Stated problem :: Turn the records, from their start through the line holding "Looking at the" inclusive, into a numbered list, skipping blank lines and leaving out the pictures.

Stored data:

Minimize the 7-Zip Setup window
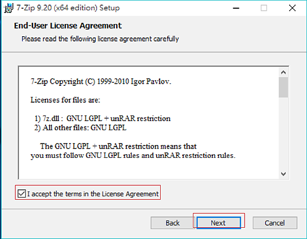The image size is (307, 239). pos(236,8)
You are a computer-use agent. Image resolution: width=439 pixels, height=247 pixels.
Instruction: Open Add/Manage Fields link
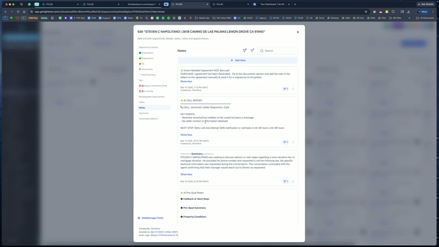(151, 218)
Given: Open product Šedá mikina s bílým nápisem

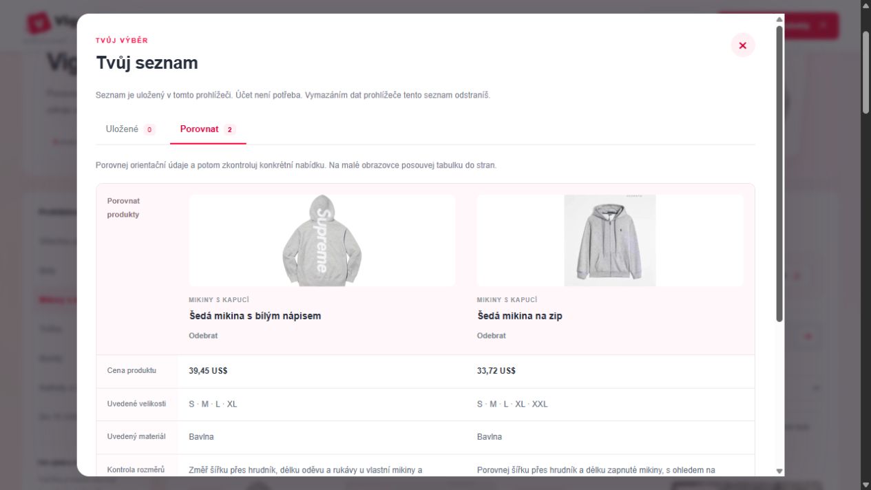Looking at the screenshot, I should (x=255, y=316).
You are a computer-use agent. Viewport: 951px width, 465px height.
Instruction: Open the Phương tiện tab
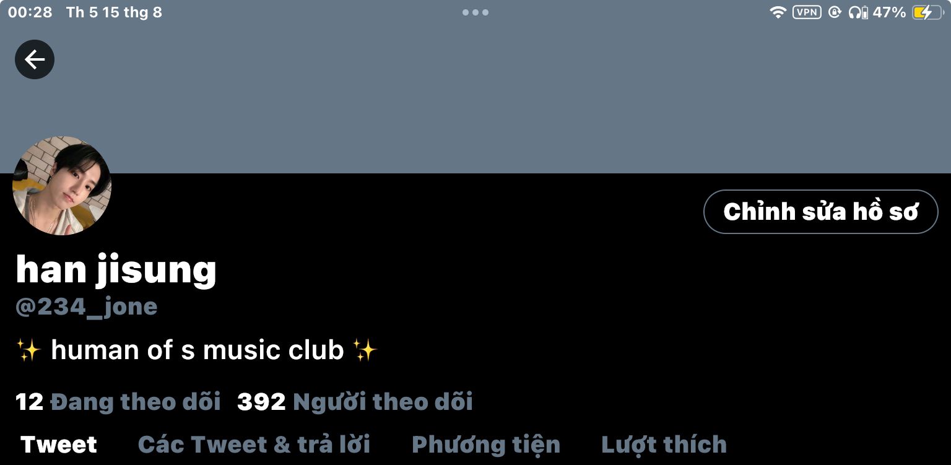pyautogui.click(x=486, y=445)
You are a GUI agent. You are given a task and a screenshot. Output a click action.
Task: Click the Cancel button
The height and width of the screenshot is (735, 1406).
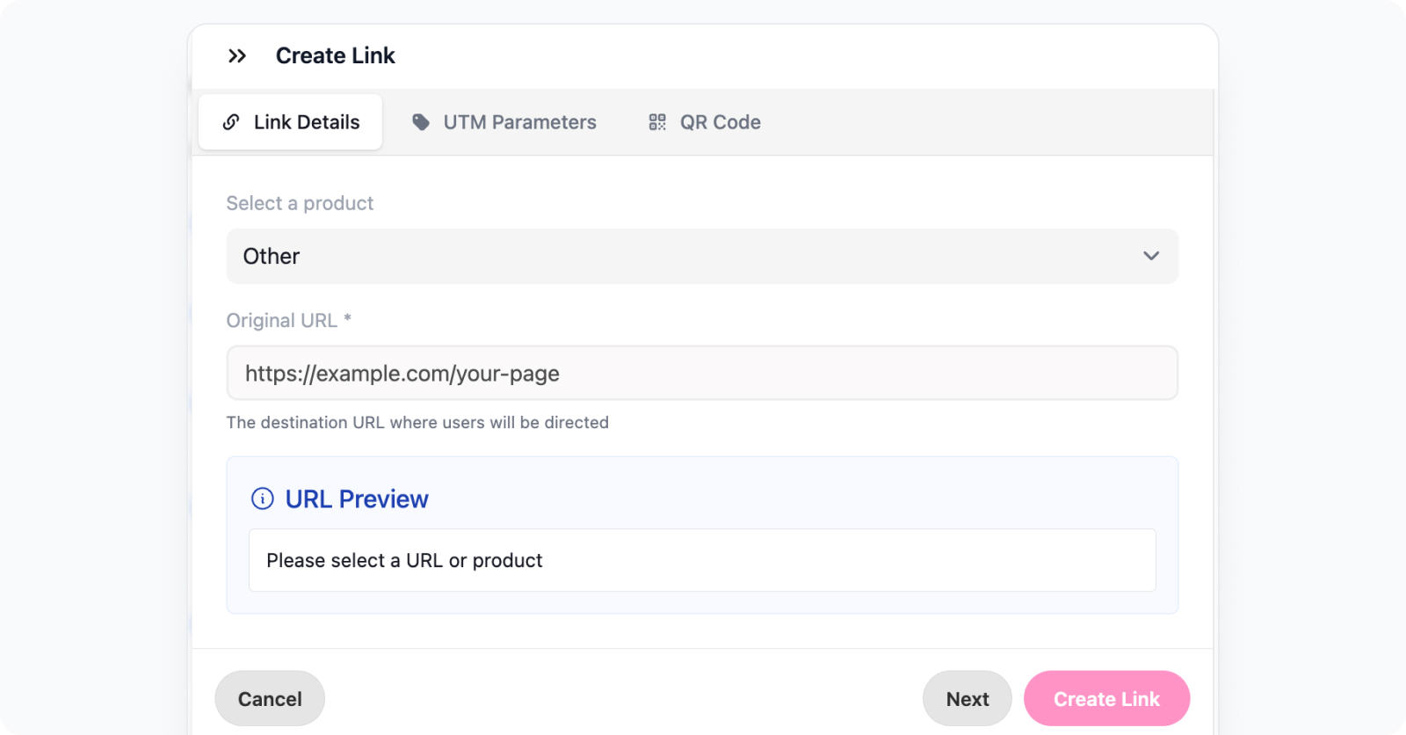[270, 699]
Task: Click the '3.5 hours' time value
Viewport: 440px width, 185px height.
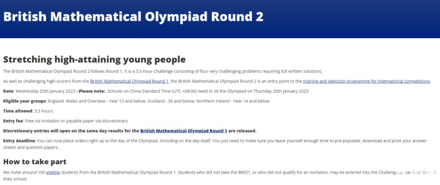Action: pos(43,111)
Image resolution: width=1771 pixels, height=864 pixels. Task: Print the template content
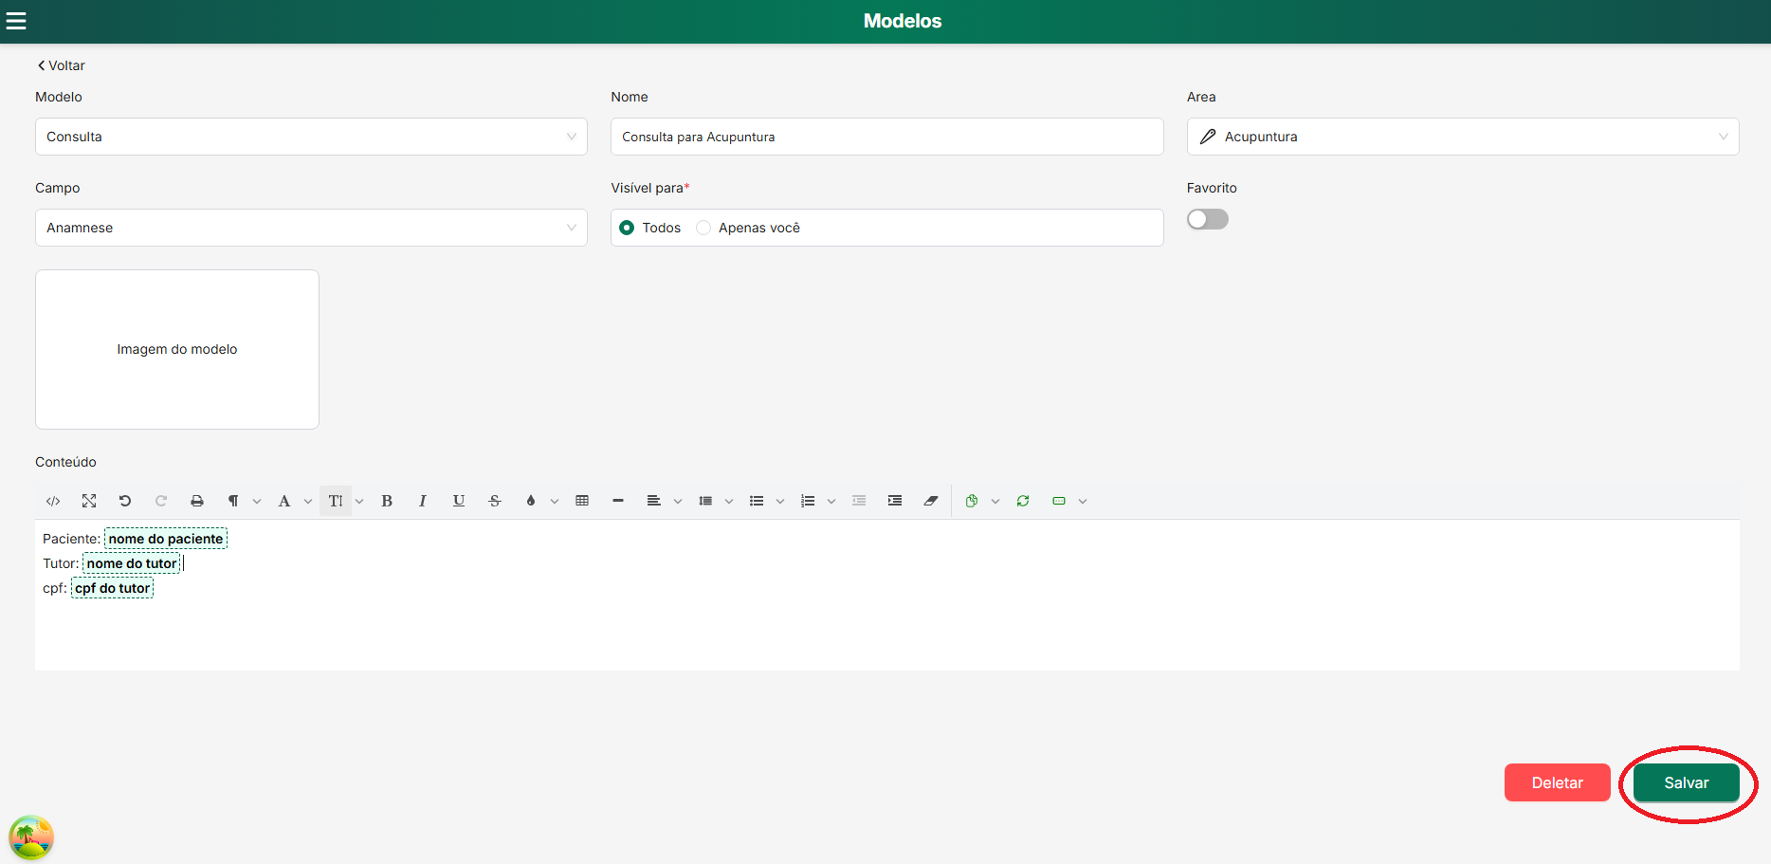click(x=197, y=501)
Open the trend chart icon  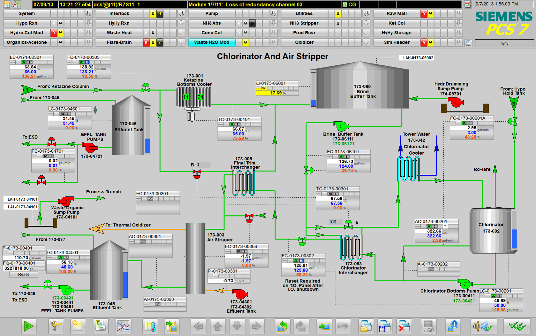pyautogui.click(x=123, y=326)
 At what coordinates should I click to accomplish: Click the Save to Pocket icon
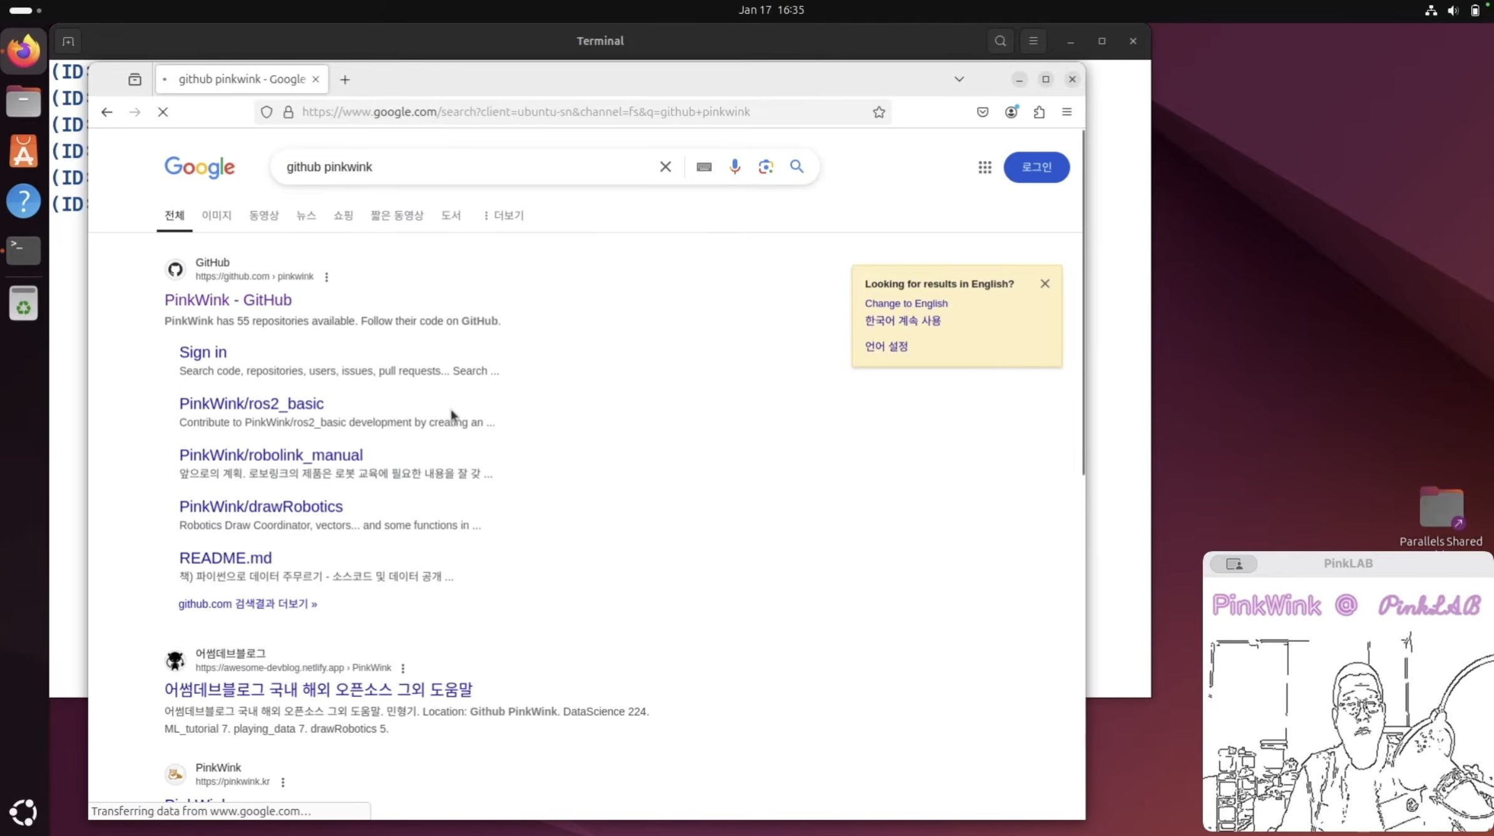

Response ::
1. Minimize the 7-Zip Setup window
2. The image size is (307, 239). pos(236,8)
3. You are a computer-use agent. Image resolution: width=439 pixels, height=247 pixels.
4. Instruction: Open Add/Manage Fields link
5. (151, 218)
6. Given: Open product Šedá mikina s bílým nápisem
7. Looking at the screenshot, I should (x=255, y=316).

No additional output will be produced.